El texto dice que Sará vivió “cien años, veinte años y siete años”. La repetición de la palabra “años” sugiere que cada etapa fue vivida con la misma pureza.

El número 127: En Gematría, 100 + 20 + 7.

Los 100 representan la conexión con el mundo espiritual (Kéter).

Los 20 representan la madurez y la fuerza (la edad en que se es responsable ante el tribunal celestial).

Los 7 representan las siete Sefirot inferiores o los días de la creación, es decir, la rectificación del mundo físico.

La comparación con Abraham: Si bien la tradición judía aspira a los 120 años (basado en Génesis 6:3), Abraham vivió 175 y Sará 127. Los 7 años “extra” de Sará sobre el modelo de 120 simbolizan el Shabat. Sará representa la Shejiná (presencia divina) en la tierra; sus 7 años adicionales son la “santidad del séptimo día” impregnada en su existencia física.

La perspectiva del Zohar: El cuerpo y el alma

El Zohar explica que Sará es el prototipo del alma, mientras que Abraham representa el intelecto espiritual.

La Cueva de Macpelá: Abraham insiste en comprar este lugar. El Zohar revela que Macpelá significa “dual” o “pareja”. Es el portal al Gan Edén donde están enterrados Adán y Eva.

Enseñanza: Sará es la primera en “regresar” formalmente a este portal. Sus años de vida no son tiempo que pasó, sino “luces” que ella construyó. Al morir a los 127 años, ella completó la rectificación de las chispas de santidad que Adán y Eva perdieron.

Cabalá: Las Sefirot y el linaje

Desde la Cabalá, Abraham es Jésed (Misericordia) y Sará es su contraparte necesaria para dar forma a esa energía.

Sará como Biná: Sará representa Biná (Entendimiento/Matriz). Sus 127 años corresponden a una expansión de las 7 Sefirot emocionales impregnadas por las 10 potencias del alma (10 \times 10 + 20 + 7).

Los 7 años adicionales: Representan la victoria sobre el tiempo. Mientras que el 120 es el límite de la “naturaleza corregida”, el 127 indica que Sará logró elevar la materia por encima del límite natural, alcanzando un estado de “Sábado eterno”.
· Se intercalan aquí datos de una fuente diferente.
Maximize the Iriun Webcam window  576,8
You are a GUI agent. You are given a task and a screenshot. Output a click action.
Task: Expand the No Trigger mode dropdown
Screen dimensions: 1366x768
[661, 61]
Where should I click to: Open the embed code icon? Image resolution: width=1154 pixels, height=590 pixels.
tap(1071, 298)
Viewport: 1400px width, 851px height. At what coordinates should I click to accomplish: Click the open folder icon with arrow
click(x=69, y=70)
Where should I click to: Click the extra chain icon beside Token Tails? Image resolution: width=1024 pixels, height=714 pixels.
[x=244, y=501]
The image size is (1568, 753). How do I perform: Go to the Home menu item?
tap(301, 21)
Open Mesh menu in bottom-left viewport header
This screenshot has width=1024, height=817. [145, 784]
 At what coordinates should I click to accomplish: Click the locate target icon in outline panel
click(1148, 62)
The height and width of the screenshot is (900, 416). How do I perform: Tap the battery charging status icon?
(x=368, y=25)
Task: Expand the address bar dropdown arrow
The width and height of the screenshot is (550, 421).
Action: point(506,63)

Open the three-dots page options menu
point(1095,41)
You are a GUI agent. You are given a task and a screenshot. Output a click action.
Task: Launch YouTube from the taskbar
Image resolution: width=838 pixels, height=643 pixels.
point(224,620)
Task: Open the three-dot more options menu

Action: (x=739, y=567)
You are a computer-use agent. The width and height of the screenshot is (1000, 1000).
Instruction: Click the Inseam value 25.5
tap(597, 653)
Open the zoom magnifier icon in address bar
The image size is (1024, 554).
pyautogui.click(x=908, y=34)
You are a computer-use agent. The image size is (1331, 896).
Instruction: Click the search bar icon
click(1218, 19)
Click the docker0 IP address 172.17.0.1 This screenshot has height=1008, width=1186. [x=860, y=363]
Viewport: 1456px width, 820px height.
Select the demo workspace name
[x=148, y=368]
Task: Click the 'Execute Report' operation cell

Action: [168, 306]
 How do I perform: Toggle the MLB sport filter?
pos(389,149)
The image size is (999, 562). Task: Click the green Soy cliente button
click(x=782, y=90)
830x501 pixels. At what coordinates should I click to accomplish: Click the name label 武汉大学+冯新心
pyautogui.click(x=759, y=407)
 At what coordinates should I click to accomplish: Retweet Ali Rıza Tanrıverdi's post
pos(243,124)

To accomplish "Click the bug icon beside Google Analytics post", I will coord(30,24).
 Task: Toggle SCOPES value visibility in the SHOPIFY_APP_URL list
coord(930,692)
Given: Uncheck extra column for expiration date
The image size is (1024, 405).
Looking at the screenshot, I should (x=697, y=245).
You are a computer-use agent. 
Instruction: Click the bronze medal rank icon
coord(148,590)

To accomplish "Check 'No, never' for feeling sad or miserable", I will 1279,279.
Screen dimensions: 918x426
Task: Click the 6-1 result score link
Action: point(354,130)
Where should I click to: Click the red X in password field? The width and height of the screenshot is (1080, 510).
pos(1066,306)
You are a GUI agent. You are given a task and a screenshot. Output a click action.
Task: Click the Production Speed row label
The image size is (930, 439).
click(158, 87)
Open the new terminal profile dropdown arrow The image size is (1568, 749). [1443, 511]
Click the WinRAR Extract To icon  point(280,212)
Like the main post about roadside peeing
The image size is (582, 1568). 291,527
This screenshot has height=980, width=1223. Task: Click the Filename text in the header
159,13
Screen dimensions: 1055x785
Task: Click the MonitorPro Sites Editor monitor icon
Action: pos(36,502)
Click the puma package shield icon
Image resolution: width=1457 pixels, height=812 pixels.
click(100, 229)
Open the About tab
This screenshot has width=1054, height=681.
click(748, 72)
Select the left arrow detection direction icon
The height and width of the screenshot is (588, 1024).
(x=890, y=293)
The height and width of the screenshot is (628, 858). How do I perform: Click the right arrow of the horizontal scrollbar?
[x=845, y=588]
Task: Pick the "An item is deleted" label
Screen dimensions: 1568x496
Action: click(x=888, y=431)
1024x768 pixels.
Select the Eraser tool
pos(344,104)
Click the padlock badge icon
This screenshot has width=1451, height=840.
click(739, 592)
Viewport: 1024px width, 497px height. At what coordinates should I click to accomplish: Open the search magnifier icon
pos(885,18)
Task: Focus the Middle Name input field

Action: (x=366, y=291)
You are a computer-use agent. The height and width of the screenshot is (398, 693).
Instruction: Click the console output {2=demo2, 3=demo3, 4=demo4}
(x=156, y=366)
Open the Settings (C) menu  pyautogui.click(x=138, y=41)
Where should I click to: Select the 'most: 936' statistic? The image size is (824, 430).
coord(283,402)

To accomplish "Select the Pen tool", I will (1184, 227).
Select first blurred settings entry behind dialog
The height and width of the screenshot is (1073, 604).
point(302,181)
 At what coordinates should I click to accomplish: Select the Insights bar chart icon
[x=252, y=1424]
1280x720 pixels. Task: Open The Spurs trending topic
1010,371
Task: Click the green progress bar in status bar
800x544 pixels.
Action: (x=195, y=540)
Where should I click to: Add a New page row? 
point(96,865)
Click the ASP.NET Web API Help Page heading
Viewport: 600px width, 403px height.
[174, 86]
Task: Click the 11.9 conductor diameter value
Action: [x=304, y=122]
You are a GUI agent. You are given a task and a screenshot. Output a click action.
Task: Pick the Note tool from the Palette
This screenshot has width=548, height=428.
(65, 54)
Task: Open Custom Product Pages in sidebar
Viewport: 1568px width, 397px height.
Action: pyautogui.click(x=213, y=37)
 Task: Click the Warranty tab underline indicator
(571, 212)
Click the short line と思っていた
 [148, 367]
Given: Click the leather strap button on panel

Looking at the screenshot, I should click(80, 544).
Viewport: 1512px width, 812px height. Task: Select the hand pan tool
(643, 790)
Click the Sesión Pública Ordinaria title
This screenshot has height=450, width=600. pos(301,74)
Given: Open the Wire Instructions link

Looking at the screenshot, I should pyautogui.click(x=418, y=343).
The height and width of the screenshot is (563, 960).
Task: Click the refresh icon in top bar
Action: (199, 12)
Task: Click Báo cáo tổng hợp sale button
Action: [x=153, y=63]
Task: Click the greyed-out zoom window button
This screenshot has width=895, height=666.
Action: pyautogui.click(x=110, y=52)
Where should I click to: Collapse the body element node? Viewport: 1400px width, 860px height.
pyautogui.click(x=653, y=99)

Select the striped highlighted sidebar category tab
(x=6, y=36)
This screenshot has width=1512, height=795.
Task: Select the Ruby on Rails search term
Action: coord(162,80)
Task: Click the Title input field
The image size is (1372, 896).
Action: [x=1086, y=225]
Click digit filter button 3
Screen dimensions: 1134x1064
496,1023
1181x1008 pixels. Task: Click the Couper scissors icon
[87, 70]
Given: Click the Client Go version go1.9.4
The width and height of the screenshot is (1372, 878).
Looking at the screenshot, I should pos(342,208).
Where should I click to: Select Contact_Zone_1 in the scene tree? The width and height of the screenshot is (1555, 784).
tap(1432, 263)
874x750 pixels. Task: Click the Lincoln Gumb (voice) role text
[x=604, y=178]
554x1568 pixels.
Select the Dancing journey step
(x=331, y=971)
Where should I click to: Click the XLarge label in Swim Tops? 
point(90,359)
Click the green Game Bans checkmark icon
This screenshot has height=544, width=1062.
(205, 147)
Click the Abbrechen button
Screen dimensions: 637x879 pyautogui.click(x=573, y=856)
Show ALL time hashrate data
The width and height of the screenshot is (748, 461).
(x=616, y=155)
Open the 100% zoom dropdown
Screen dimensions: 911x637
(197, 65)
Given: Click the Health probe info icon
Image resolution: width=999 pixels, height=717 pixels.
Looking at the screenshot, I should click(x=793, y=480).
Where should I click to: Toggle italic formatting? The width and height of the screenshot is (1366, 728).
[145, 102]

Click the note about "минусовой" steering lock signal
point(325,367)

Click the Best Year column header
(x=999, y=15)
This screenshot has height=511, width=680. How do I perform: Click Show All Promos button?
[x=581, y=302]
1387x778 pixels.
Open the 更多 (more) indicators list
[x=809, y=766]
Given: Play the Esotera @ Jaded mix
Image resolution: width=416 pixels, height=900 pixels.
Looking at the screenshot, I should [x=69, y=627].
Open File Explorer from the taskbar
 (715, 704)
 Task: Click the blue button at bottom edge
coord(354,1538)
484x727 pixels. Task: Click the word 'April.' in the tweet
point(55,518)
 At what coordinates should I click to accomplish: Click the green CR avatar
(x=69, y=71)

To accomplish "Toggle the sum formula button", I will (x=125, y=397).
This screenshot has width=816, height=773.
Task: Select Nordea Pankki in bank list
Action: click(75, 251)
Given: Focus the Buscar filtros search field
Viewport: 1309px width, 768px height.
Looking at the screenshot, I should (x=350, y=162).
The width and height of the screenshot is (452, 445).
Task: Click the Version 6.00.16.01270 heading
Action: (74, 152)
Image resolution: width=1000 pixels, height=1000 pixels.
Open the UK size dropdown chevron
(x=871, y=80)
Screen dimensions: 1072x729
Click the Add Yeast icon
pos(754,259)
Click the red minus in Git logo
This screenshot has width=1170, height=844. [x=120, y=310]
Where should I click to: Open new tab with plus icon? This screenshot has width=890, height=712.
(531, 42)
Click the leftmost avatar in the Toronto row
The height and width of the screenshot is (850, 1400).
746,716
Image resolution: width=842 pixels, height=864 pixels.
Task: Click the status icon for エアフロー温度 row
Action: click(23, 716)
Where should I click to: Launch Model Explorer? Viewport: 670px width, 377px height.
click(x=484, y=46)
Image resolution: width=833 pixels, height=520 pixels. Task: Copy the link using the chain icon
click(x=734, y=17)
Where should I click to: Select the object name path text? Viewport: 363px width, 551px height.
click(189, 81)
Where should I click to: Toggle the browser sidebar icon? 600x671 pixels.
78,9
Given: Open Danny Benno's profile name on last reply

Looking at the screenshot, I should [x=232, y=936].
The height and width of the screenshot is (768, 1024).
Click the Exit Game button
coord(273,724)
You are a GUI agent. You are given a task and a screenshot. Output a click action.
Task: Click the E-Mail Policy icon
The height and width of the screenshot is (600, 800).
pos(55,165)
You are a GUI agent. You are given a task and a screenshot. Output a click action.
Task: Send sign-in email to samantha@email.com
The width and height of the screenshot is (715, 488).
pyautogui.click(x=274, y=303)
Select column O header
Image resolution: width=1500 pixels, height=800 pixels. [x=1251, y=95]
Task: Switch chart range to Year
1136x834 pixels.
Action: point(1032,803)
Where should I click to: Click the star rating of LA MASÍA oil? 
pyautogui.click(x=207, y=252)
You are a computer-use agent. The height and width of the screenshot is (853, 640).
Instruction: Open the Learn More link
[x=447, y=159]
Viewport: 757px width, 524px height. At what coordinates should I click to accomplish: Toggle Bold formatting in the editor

El Talmud y la Midrash: La “Vida” de Sará

El Talmud y la Midrash subrayan que el capítulo se llama Jaié Sará (“La vida de Sará”) a pesar de que trata sobre su muerte.

Igualdad de bondad: La enseñanza es que a los 100 era tan bella (sin pecado) como a los 20, y a los 20 tan pura como a los 7.

El modelo de los 120: El Talmud menciona que Dios completa los años de los justos “de día en día”. El hecho de que Sará supere los 120 sugiere que su misión no era solo cumplir el ciclo humano estándar, sino establecer el fundamento de la Matriarca, cuya influencia debe extenderse más allá del límite biológico para nutrir a las futuras generaciones.

El número 127 en la historia

Hay una conexión famosa que los sabios destacan entre Sará y la Reina Ester:

Ester reinó sobre 127 provincias.

La enseñanza: Los sabios dicen que Ester mereció reinar sobre 127 provincias como mérito por los 127 años de vida pura de Sará. Esto enseña que el tiempo vivido con santidad se convierte en espacio (territorio) de influencia espiritual para los descendientes. El tiempo de Sará se transformó en el reino de Ester.

La vida de Sará nos enseña que el tiempo no es algo que “se gasta”, sino algo que “se invierte”. Mientras que el 120 es el objetivo de la rectificación humana (Tikún), los 7 años adicionales de Sará representan la transcendencia: vivir de tal manera que, incluso después de la muerte, tu “vida” (tus acciones) sigan gobernando la realidad.